Listed entries
● ● ● ● ● ● ●
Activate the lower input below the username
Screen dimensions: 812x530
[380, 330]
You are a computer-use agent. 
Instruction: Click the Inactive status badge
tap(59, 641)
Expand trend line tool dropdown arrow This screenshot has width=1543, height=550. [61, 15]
● ● ● ● ● ● ●
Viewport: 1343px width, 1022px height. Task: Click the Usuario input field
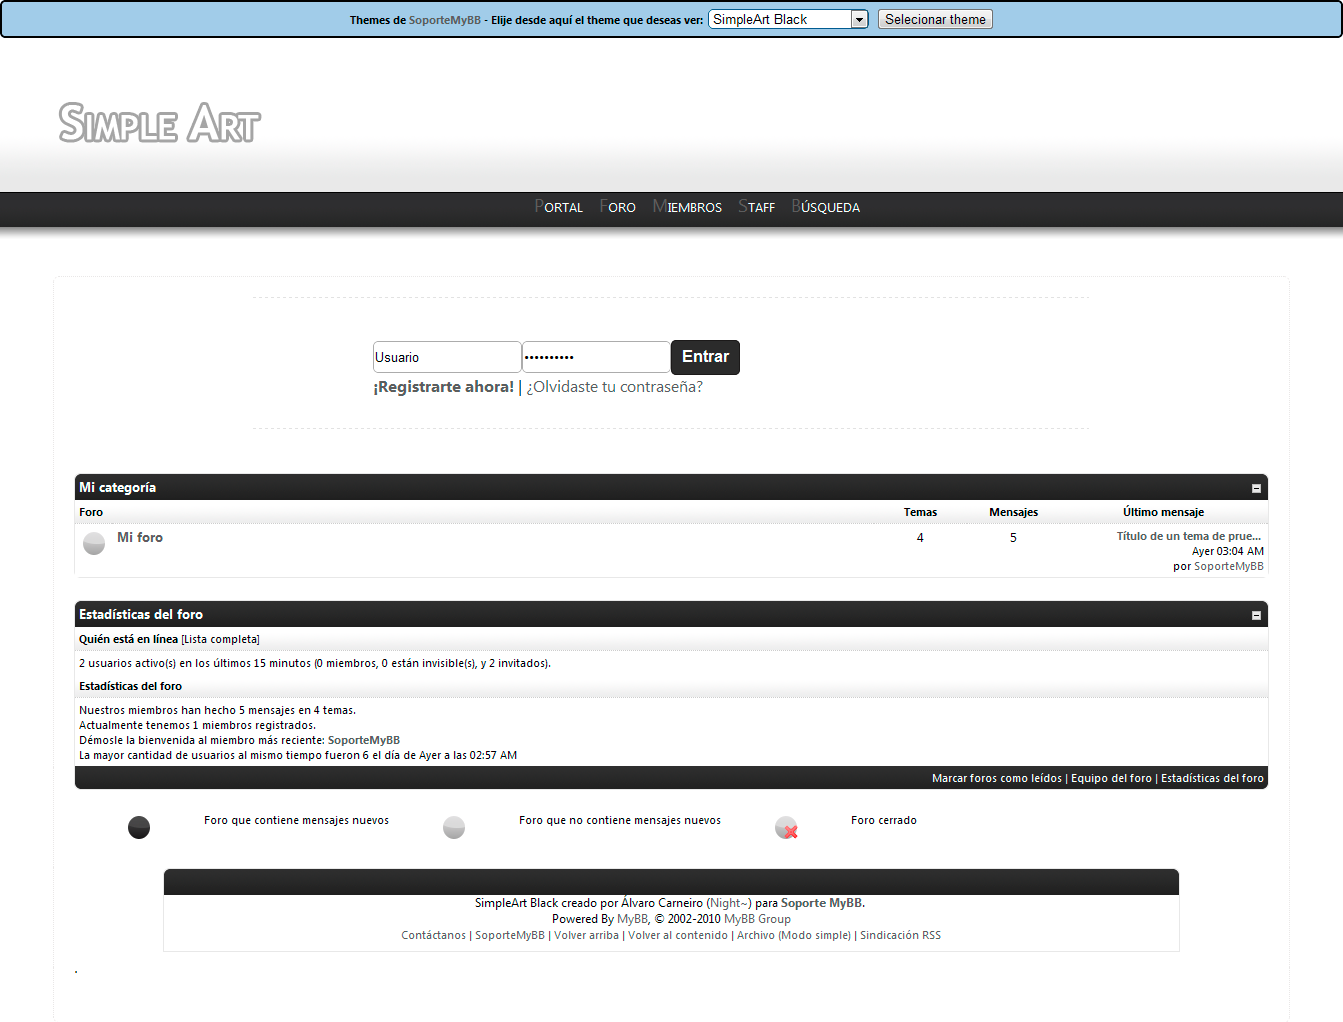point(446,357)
● ● ● ● ● ● ●
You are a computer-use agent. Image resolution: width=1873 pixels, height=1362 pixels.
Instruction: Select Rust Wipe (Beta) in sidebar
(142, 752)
● ● ● ● ● ● ●
Exercise objective
Retype exactly the lines of the data above that fall between the line with "Instruction: Click the Inactive status badge" and the line with "Expand trend line", inclusive, and add nothing.

Answer area
Instruction: Click the Inactive status badge
tap(59, 641)
Expand trend line tool dropdown arrow This screenshot has width=1543, height=550. [61, 15]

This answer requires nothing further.